In 1965 Pope John Paul VI issued a statement on human freedom in religion. In that document he writes that " constitutional limits should be set to the powers of government, in order that there may be no encroachment on the rightful freedom of the person and of associations." Furthermore, the document "declares that the human person has a right to religious freedom. This freedom means that all men are to be immune from coercion on the part of individuals or of social groups and of any human power, in such wise that no one is to be forced to act in a manner contrary to his own beliefs, whether privately or publicly, whether alone or in association with others, within due limits." One is thankful that the Roman Catholic church has learned from the ugly centuries of our common past and, like the Protestant world, seeks to be rid of such violence in our present age.

(2) The question focuses on the wrong issue. Our problem with the Roman Catholic church is not its history, but rather its present doctrinal teaching. Though there are several areas of doctrinal disagreement, none is more egregious than the Catholic conception of salvation in relation to faith. This was the great theological battle of the Reformation, and one that should still command our attention today.

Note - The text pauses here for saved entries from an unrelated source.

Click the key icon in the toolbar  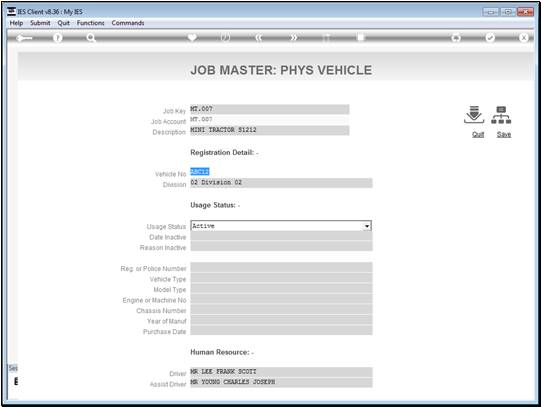pyautogui.click(x=24, y=38)

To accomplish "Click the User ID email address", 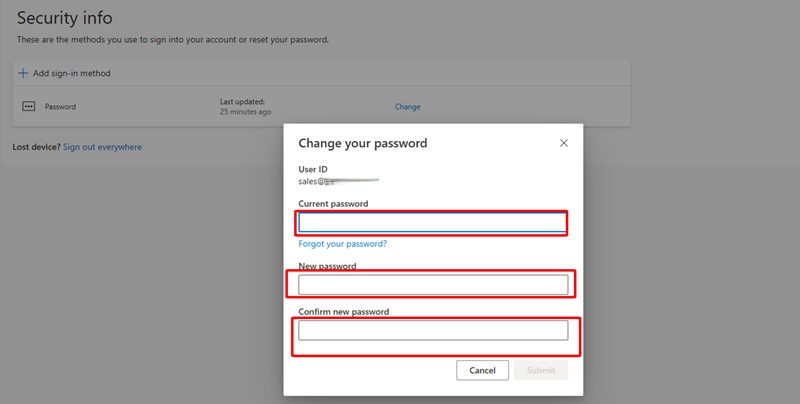I will (338, 182).
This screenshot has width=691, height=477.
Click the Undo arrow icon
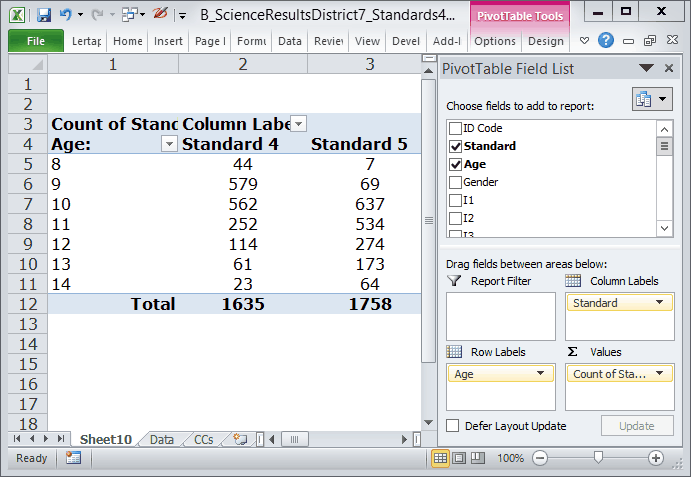[x=65, y=15]
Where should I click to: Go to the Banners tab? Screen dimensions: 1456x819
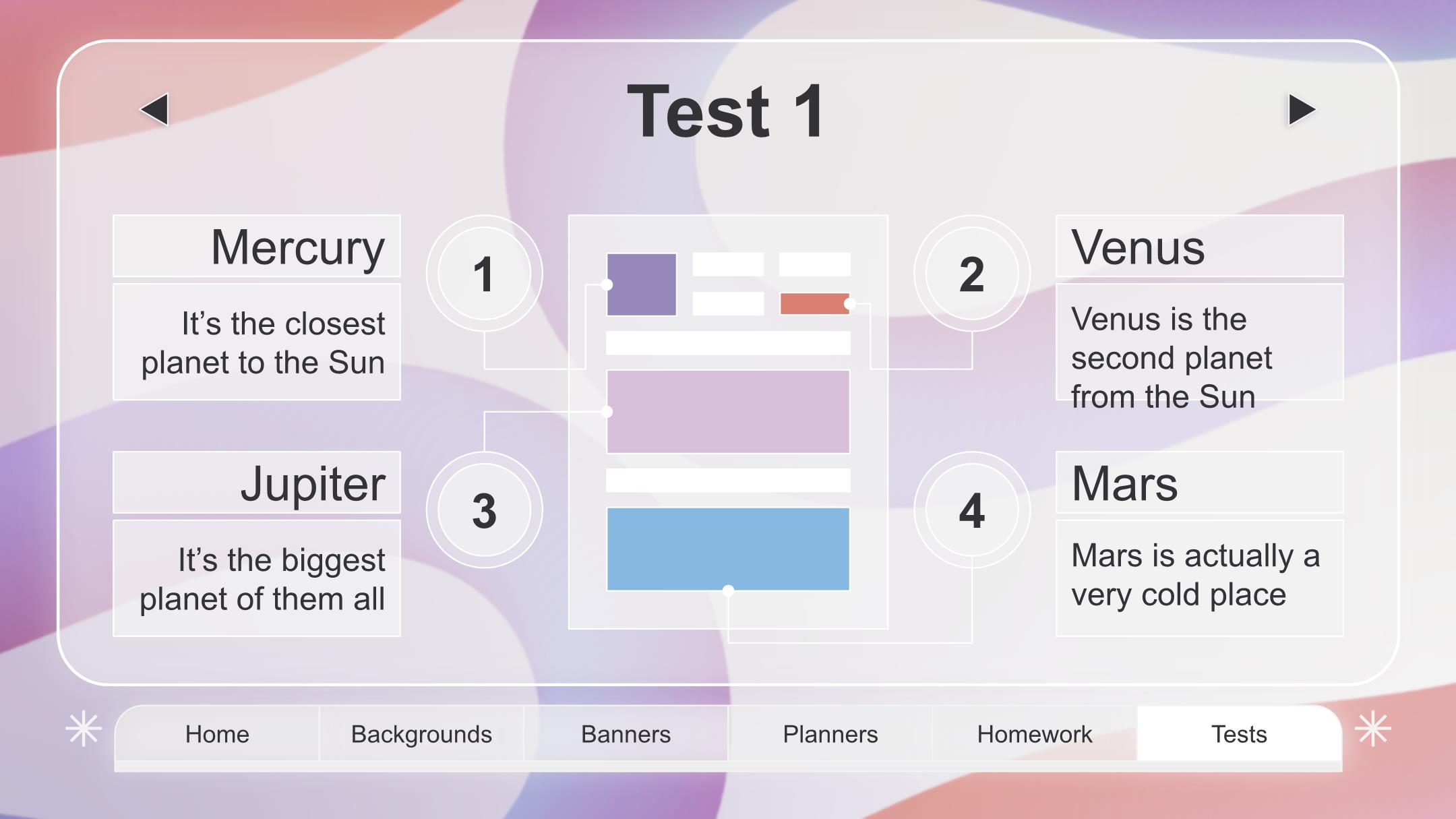pyautogui.click(x=626, y=734)

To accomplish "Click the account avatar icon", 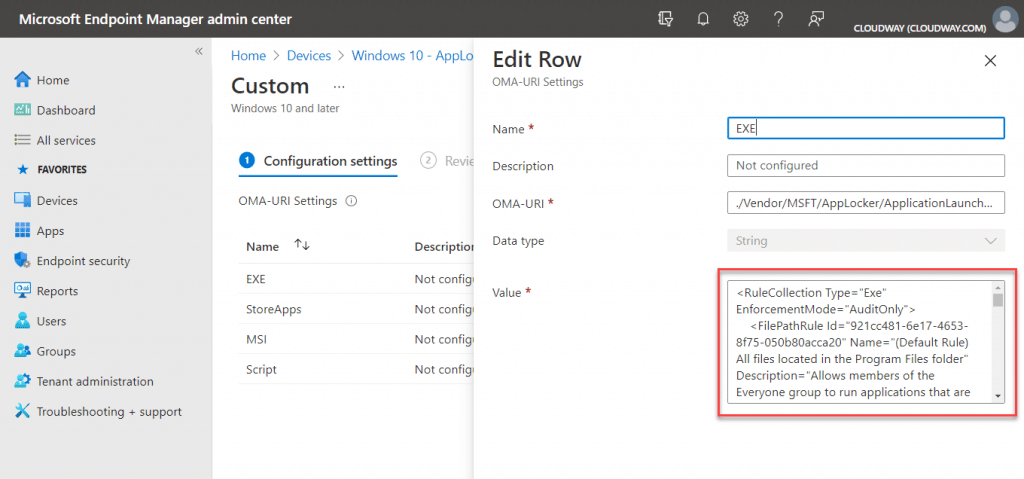I will pyautogui.click(x=1005, y=19).
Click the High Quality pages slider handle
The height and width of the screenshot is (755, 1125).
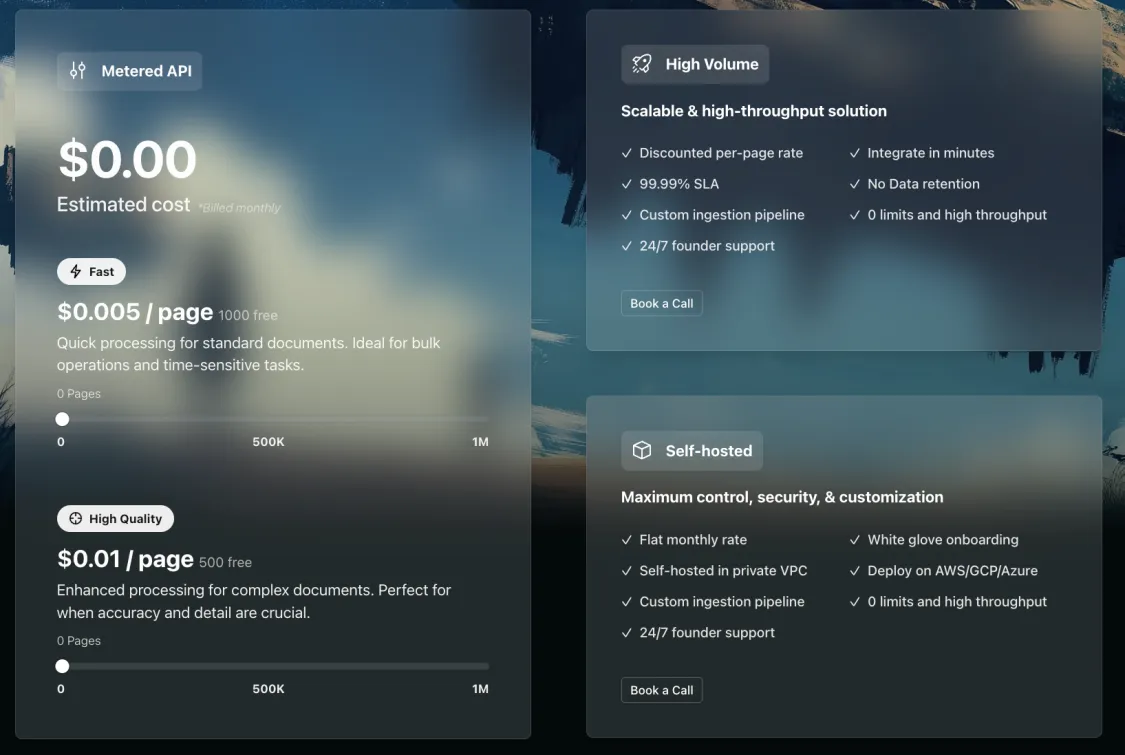[x=62, y=666]
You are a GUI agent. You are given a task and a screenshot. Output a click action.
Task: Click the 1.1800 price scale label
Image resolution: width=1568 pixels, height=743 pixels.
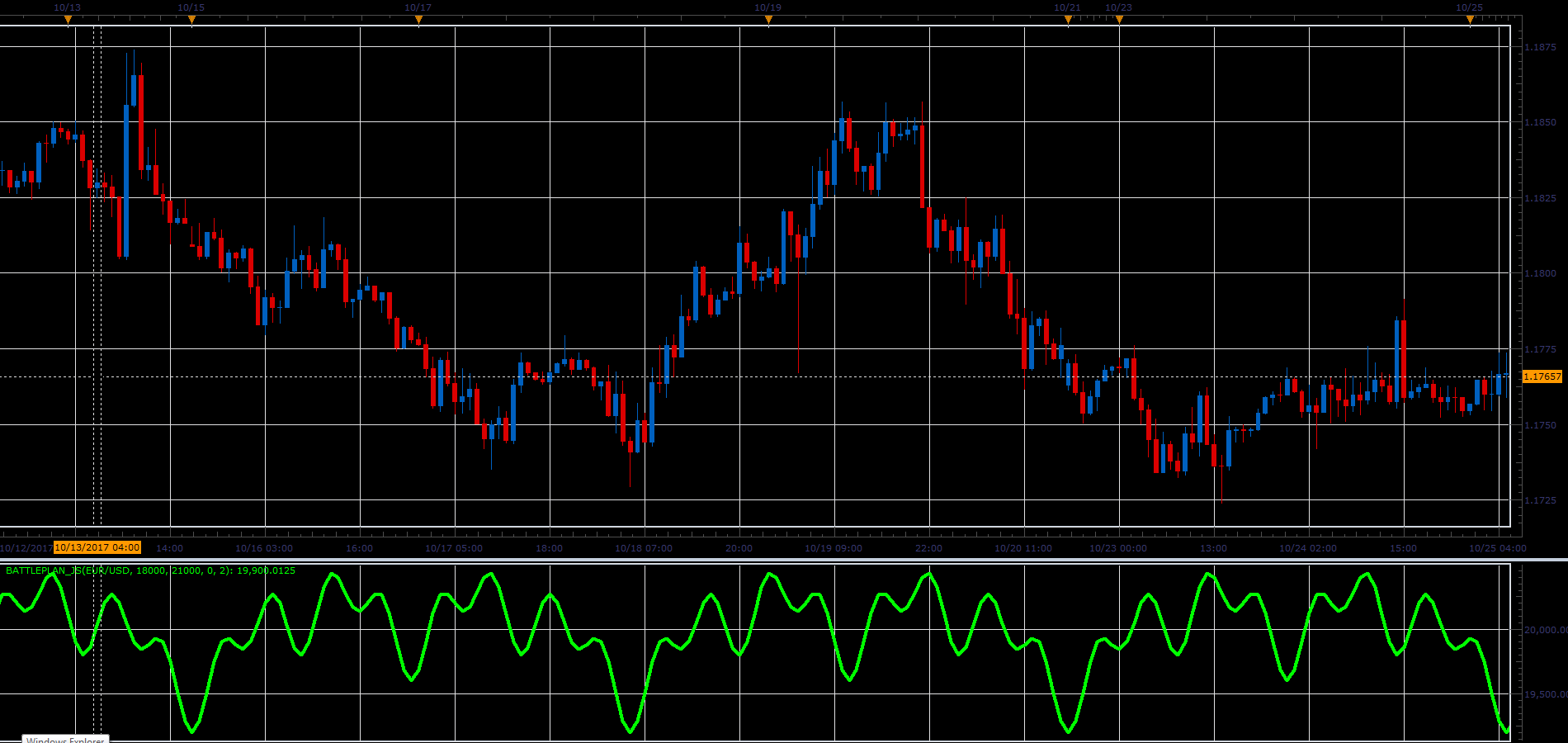pyautogui.click(x=1540, y=273)
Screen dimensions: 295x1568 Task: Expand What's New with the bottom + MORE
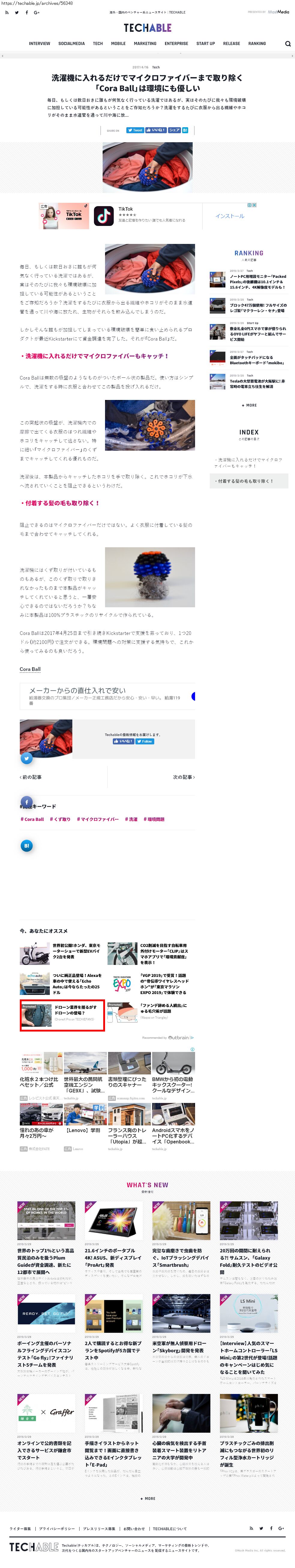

Questions for Pastor Josh can be submitted via Email. "Ask the Pastor" is a feature in the monthly newsletter of Indian River Baptist Church. This blog republishes those Questions, along with others not selected for print publication.

3 comments:

  1. You are right on that the questioner asks the right question about the wrong issue. Rome's false doctrine has nothing to do with the Inquisition, but rather an erroneous doctrine of justification. Mormons are nice people but that doesn't make mormonism right. I'm a jerk but that doesn't make being a Reformed Baptist wrong.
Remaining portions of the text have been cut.